L'avortement en Guinée, bien qu'interdit par la loi, demeure un sujet complexe où les défis législatifs et sociaux se rencontrent, créant des tensions entre le droit et la réalité quotidienne des femmes. En vertu du Code pénal guinéen, l'avortement est défini comme…
L'avortement en Guinée, bien qu'interdit par la loi, demeure un sujet complexe où les défis législatifs et sociaux se rencontrent, créant des tensions entre le droit et la réalité quotidienne des femmes. En vertu du Code pénal guinéen, l'avortement est défini comme l'interruption artificielle de la grossesse, réalisée par des moyens chirurgicaux ou médicamenteux. Bien que l'interruption de grossesse soit en principe prohibée, des exceptions existent dans des cas spécifiques liés à la vie de la femme enceinte ou de l'enfant à naître.
Une législation restrictive avec quelques exceptions
Le juriste Ibrahima Kalil Camara rappelle que l'article 262 du Code pénal définit l'avortement comme l'interruption prématurée de la grossesse, qu'elle soit provoquée par des moyens chirurgicaux ou médicamenteux. « Selon l'article 263, toute personne qui provoque un avortement illégal encourt une peine de prison de un à deux ans. Cette peine s'applique également aux professionnels de santé, qui risquent une interdiction d'exercer pendant cinq ans », a-t-il précisé.

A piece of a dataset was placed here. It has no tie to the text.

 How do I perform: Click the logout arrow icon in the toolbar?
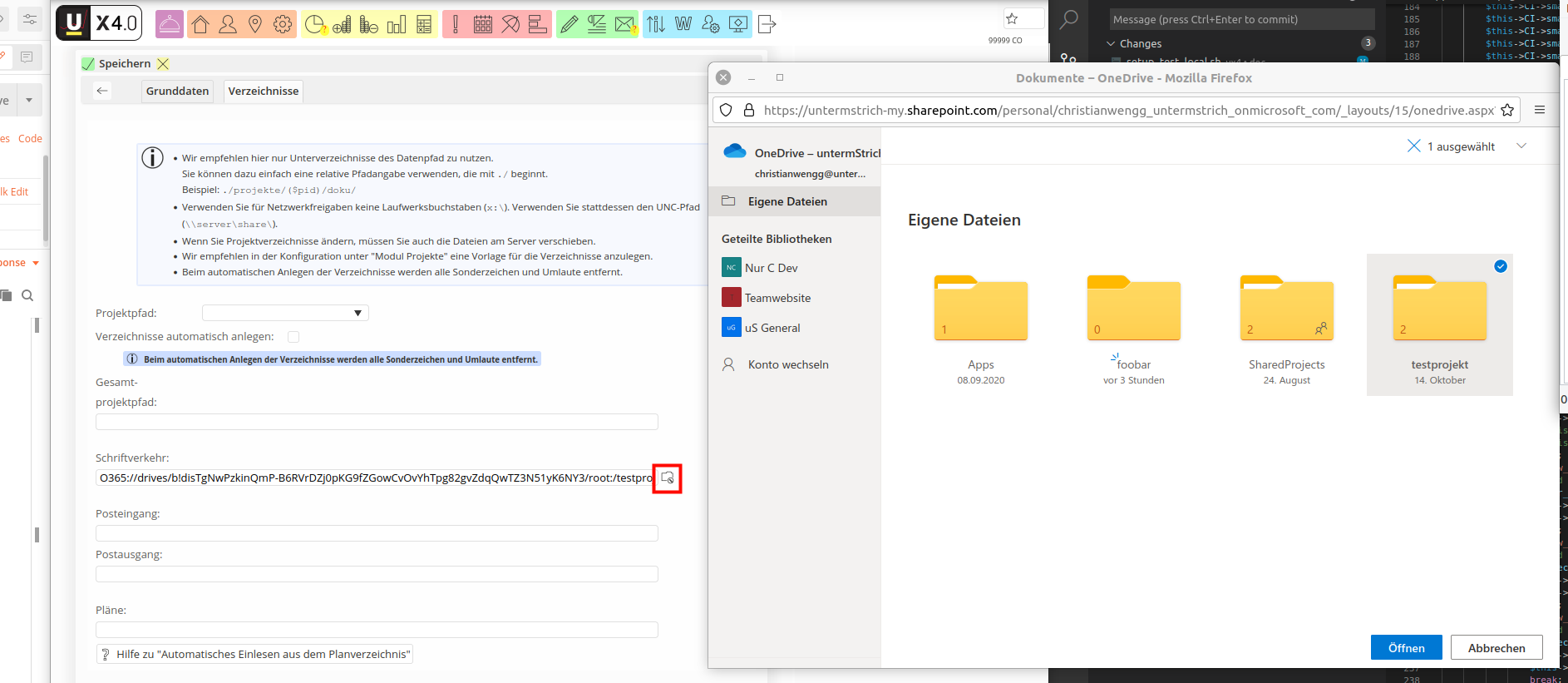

Cependant, bien que l'avortement soit principalement interdit, la loi prévoit des exceptions. « L'avortement peut être autorisé dans des situations spécifiques, telles que les cas de viol, d'inceste ou de grossesse issue d'un mariage précoce. La loi permet aussi l'interruption de grossesse lorsque la vie de la mère est en danger ou lorsque l'enfant à naître présente des malformations graves, rendant sa naissance inviable. Dans ces cas, un collège de médecins spécialistes doit établir un procès-verbal autorisant l'avortement », a expliqué Kalil Camara.

Kalil Camara
La non-punition de la femme elle-même lorsqu'elle se fait avorter illégalement constitue l'une des faiblesses du cadre législatif guinéen. « La loi se concentre plutôt sur les personnes qui assistent la femme dans cette démarche, notamment les professionnels de santé. Dans certains pays, la législation inclut la responsabilité des femmes, ce qui reste une différence notable dans le cadre guinéen », déclare le juriste Ibrahima Kalil Camara.
La stigmatisation persiste
Aïcha Chérif Haïdara, présidente de l'Association Générale pour le Bien-être Familial, pointe les difficultés liées à l'accès aux services d'avortement en Guinée. Selon elle, même si la loi prévoit certaines exceptions, l'accès à des services médicaux sécurisés reste limité en raison des restrictions légales et de la stigmatisation sociale. « Dans notre société, le poids de la religion et des coutumes pèse lourdement. Une femme qui cherche à se faire avorter est souvent stigmatisée et marginalisée, même si elle se trouve dans une situation légale », explique Aïcha.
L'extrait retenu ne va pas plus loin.